Each of our standard viewpoints is fully equipped with high-performance Kodial glass. This glass is also known as borosilicate, given that its primary constituents comprise boron trioxide (B2O3) and silica.

This glass material possesses outstanding thermodynamic stability and is known for its particularly low coefficients of thermal expansion (CTE). These qualities render it suitable for heat treatment applications under vacuum conditions. The precise optical properties of borosilicate glass are retained across its full operating temperature, thanks to the fact that it is very resistant to thermally induced physical variations.

Across each of Allectra’s standard viewpoints, the peak operating temperature and window diameter has significant variation. The range of diameters is from narrow apertures (16 mm) up to significantly wide fields of view (152 mm). However, this geometric range does not affect optical transmissivity, with each standard viewport that Allectra produces covering a great deal of the ultraviolet-visible and near-infrared (UV-Vis-NIR) spectrum (300—2500 nm).
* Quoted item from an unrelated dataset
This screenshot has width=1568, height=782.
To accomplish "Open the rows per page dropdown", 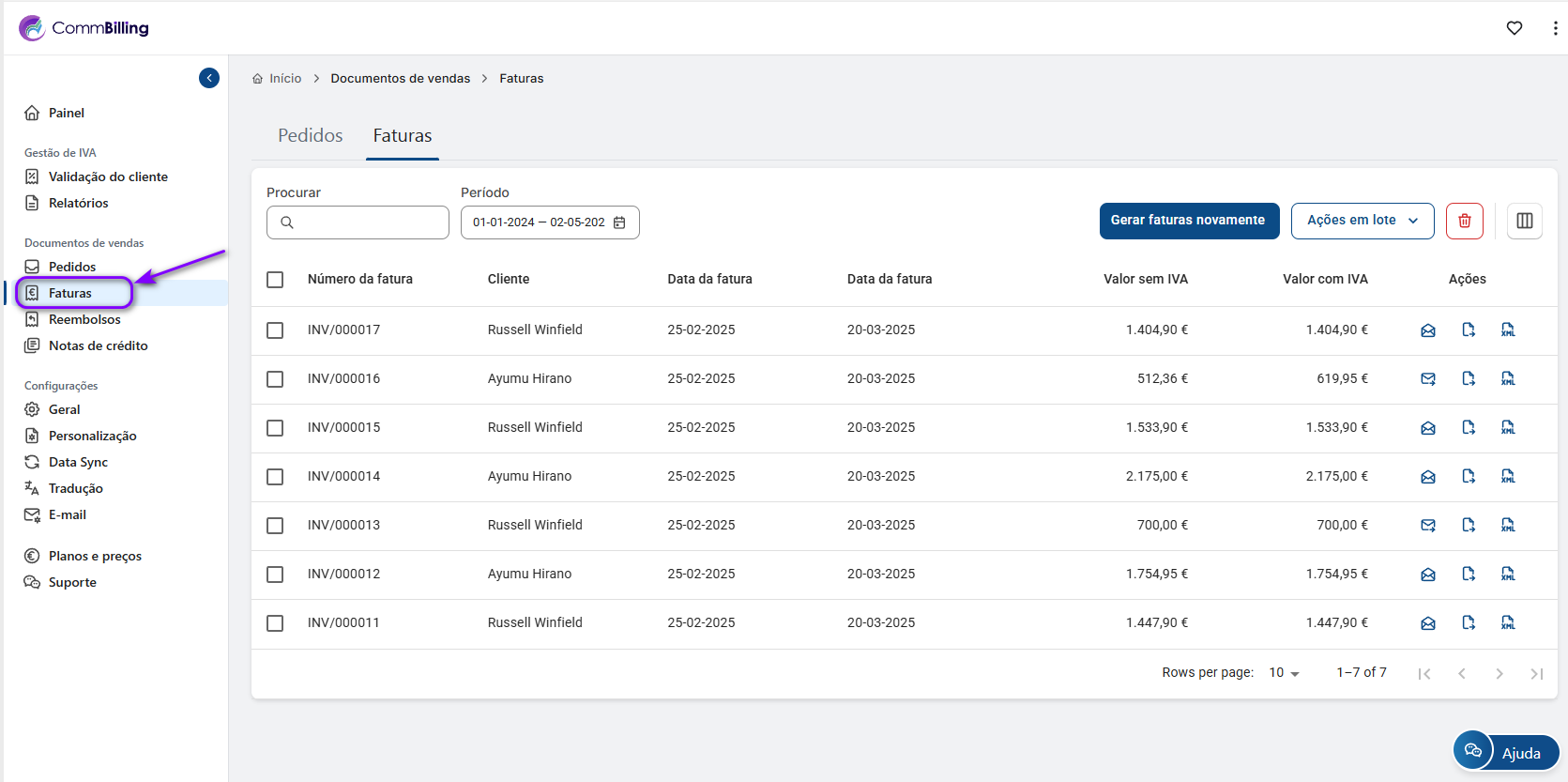I will coord(1284,673).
The glass viewport that has the largest viewing diameter currently available is the 120-CPGO-ISO160, which has a viewing diameter of 152 mm. The body material of the glass viewport is grade 304 stainless steel, which has a Viton O-ring vacuum seal. This component provides the broadest field of view for use in direct observation of process conditions. However, its sealing component means that it is restricted to HV applications, with a leak rate of 1×10-8 mbar liters per second (l/s).

In contrast to this, Allectra’s CF glass viewports range from a maximum viewing diameter of 135 mm, for example, on the 120-VPG-C200, to the smallest glass viewport, the 120-VPG-C16, which has a viewing diameter of a tiny 16 mm. Annealed copper (Cu) gaskets are used here in conjunction, offering a vacuum leak rate to 5×10-10 mbar l/s and increasing the maximum use temperature from  150 °C (302 °F) to 400 °C (752 °F).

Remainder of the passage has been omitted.